2012-03-01 at 11:09 pm

## Thoughts on delivering software

### Preface

A lot can happen in four years. We get used to its passing as a milestone marking a transition from one stage of life to another. I was thinking about the last four some odd years since I’d graduated from college and came to realize that while I’ve learned a lot since then, I still have a ways to go. One recurring question I have floating around my head all this time is how to deliver a complete product. At the end of college I had the theoretical side of the story, but I only had limited exposure doing internships and consulting.

My first job after college was working for a small company focusing on healthcare. Our development group was just a couple months old and I was the second developer brought on board. We started out as a group of cowboys doing what was necessary to retain customers and bring on new ones. Despite the chaos, lack of requirements and ever shifting priorities, we managed to make the company successful and a leader in its industry. During that time, I feel that I have learned a lot about how to deliver software in the face of uncertainty.

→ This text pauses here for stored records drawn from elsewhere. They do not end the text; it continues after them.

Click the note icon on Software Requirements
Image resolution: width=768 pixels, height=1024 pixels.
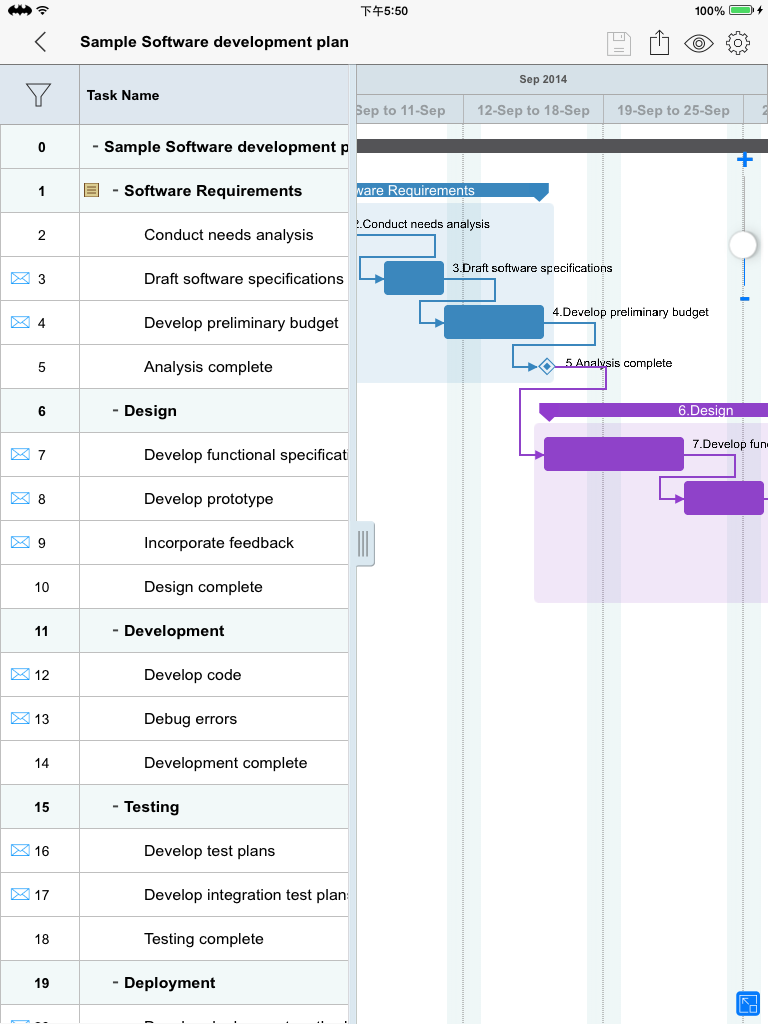tap(91, 190)
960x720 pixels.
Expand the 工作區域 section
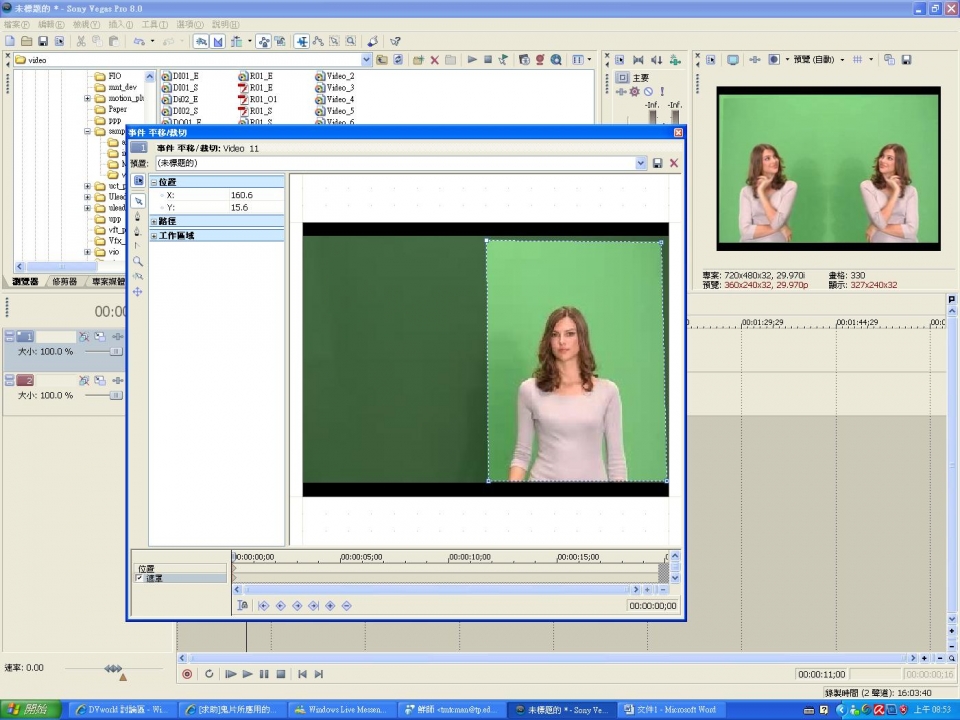(x=155, y=235)
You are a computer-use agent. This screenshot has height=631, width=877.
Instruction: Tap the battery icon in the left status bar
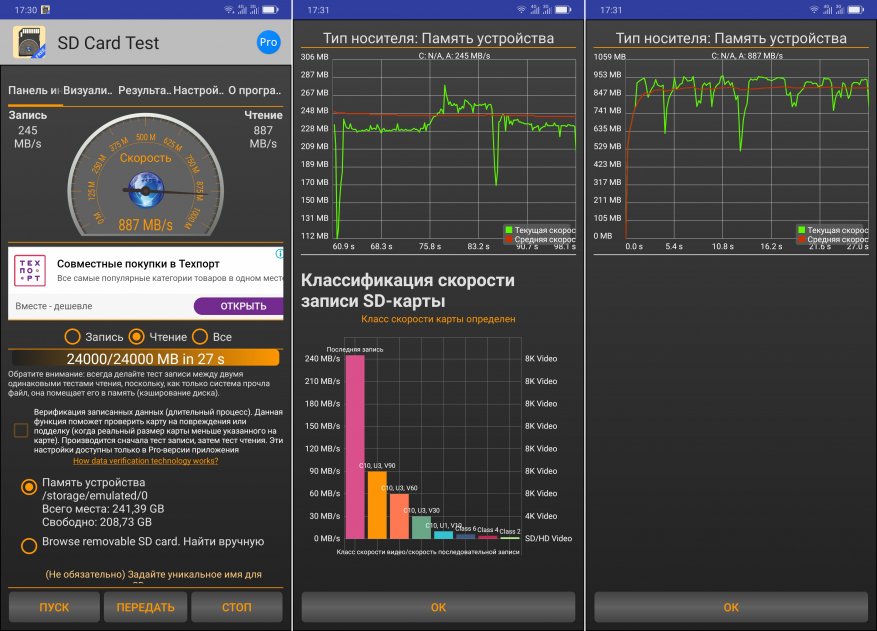[270, 10]
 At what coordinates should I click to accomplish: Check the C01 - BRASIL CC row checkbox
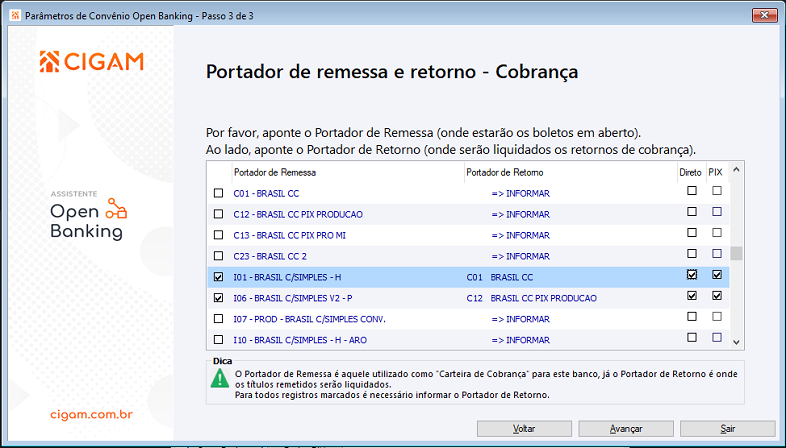[x=219, y=193]
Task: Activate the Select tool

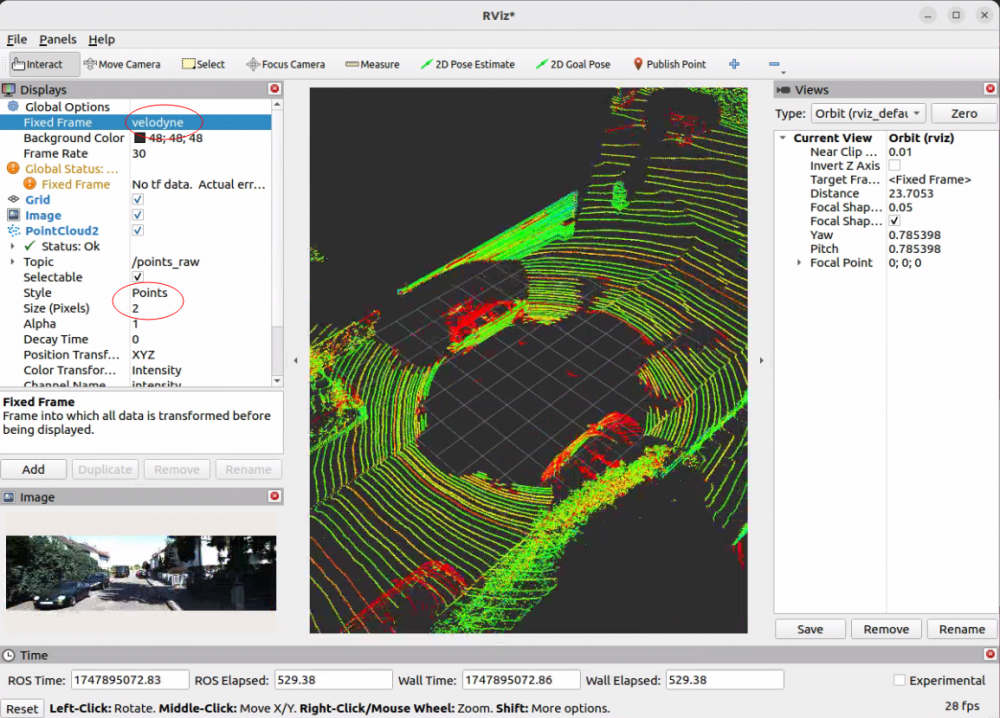Action: (x=203, y=63)
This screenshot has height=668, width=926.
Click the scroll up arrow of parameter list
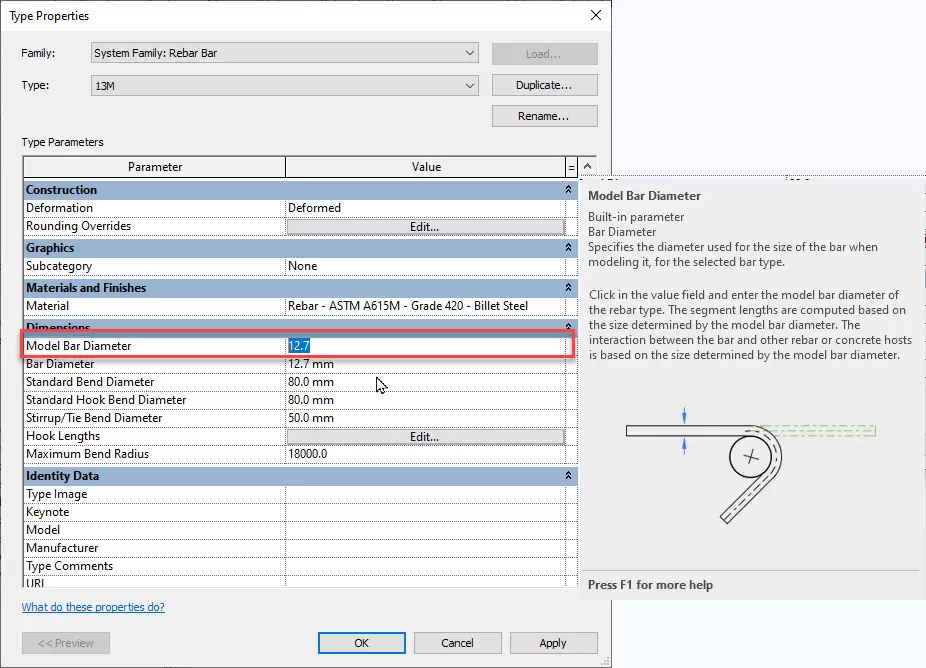pyautogui.click(x=588, y=167)
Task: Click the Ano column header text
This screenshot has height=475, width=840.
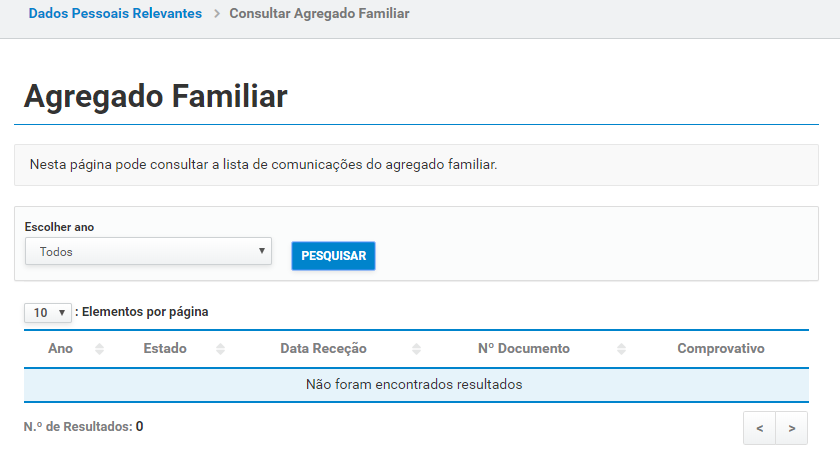Action: point(60,349)
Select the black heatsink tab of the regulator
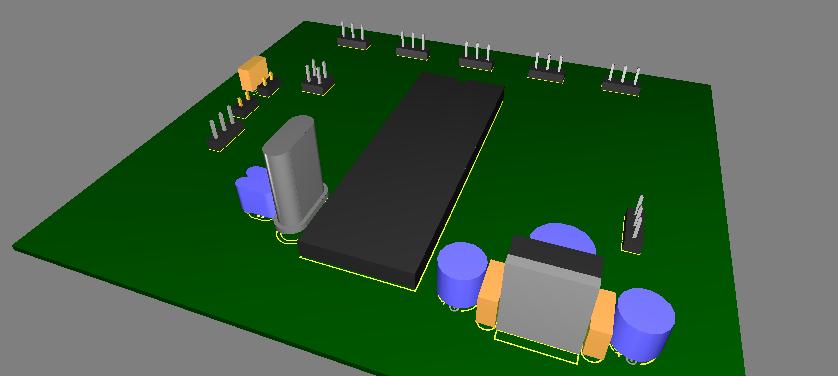Screen dimensions: 838x376 556,255
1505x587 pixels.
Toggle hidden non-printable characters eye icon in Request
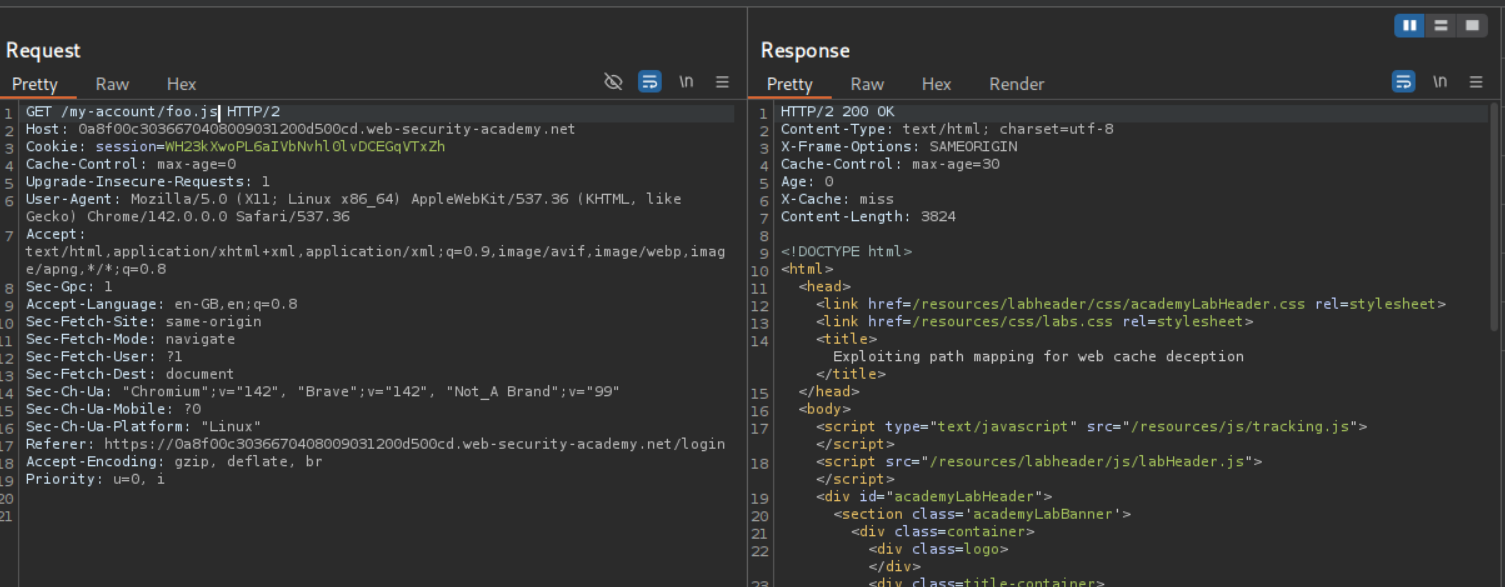click(x=614, y=82)
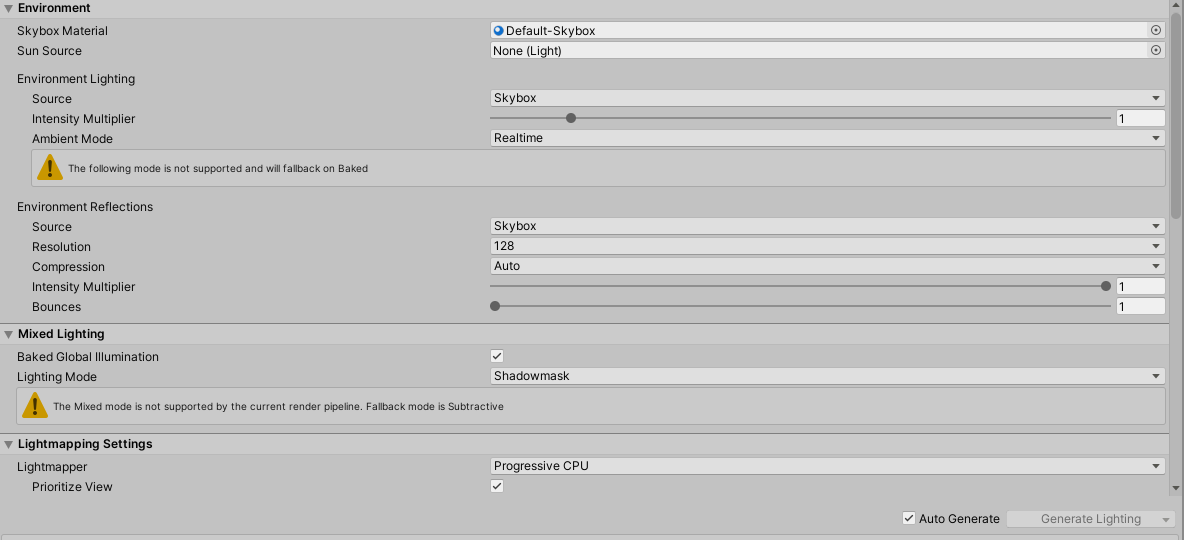Uncheck Prioritize View option
Viewport: 1184px width, 540px height.
[497, 486]
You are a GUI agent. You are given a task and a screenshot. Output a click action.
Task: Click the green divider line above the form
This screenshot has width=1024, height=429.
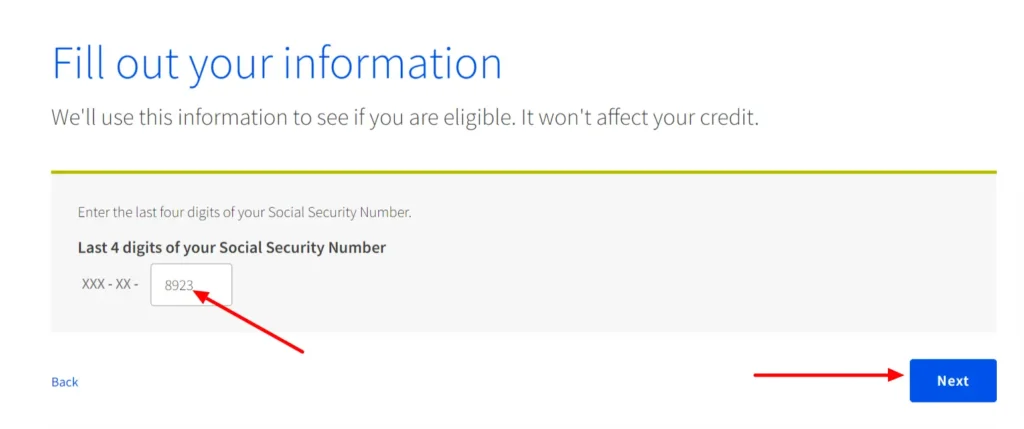(x=524, y=172)
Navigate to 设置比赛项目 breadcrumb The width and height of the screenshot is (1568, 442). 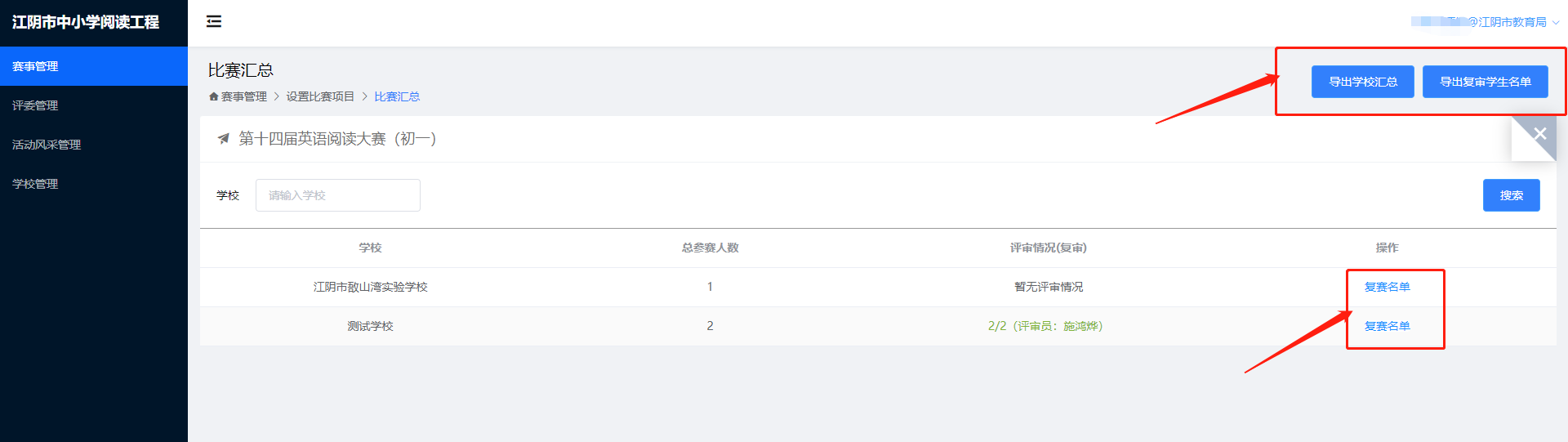(x=320, y=96)
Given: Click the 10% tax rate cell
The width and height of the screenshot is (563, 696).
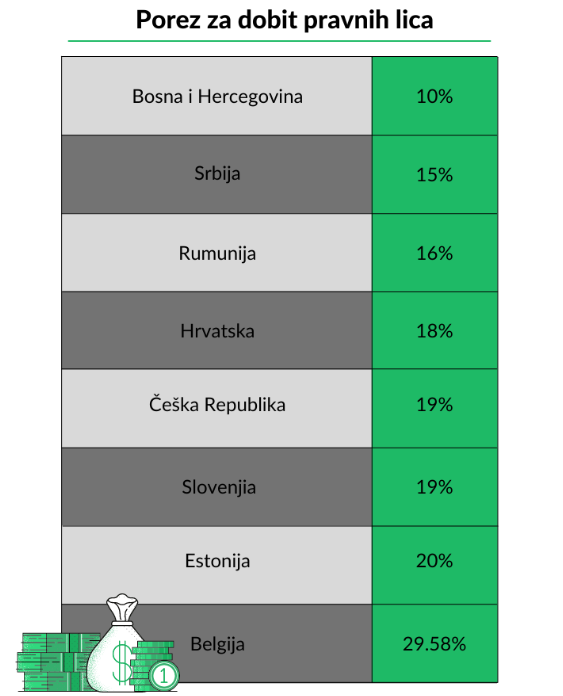Looking at the screenshot, I should coord(435,96).
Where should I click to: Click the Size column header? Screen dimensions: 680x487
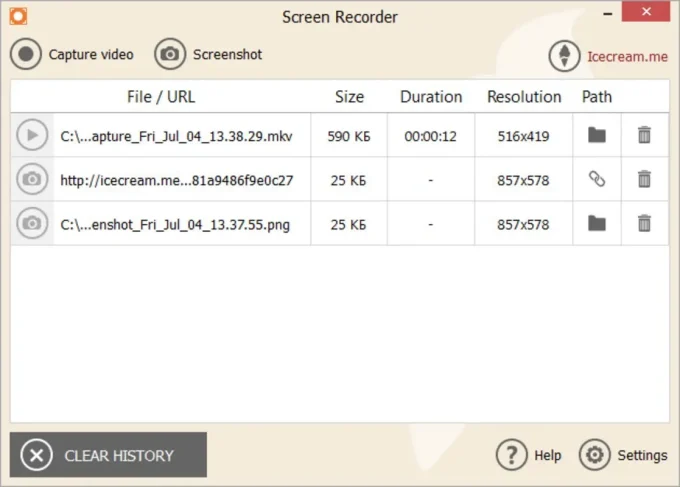[349, 97]
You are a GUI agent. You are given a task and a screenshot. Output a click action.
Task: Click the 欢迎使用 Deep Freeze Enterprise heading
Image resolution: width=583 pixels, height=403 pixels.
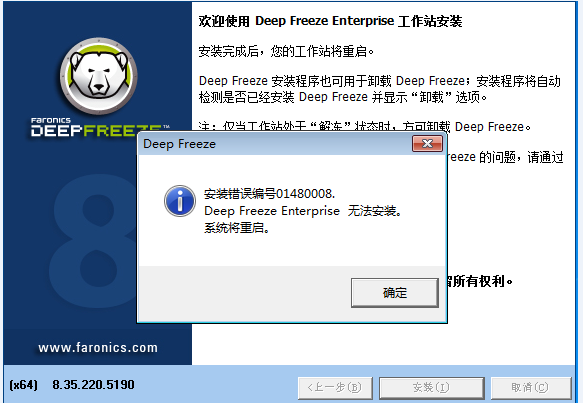coord(330,21)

More importantly, I’ve learned how be more than just a developer and grow into someone trusted to autonomously improve the business with my vision and execution. I’m going to cover a few choice topics that I feel have had the biggest impact on how I deliver software. Things that I feel answer that burning question of how to deliver a complete product. This isn’t intended to be comprehensive, but it should give someone where I was four years ago a little insight into how to get a quality product out the door even when it feels like it’ll never happen.

### Communication

When you are sitting in front of a computer, it’s easy to get excited and starting writing whatever happens to pop into mind and race its way down your fingers. Few things are more satisfying as a developer than falling into flow and building something to completion- going through the motions of refactoring, testing and becoming convinced that you’ve written something solid. You eagerly present your product to the stakeholders. They look back at you and say, “this isn’t at all what we asked for”.

It is easy to make this mistake. Not taking the time to fully understand the stakeholder’s needs and more importantly, making sure they do too. After all, the biggest reason why software fails to meet expectations is because expectations weren’t established and requirements weren’t well defined. The source of these failures lies in failures in communication. It should seem obvious, but any software endeavor that involves more than one person relies on thorough communication to execute a shared goal- to bring a solution to market in a timely manner.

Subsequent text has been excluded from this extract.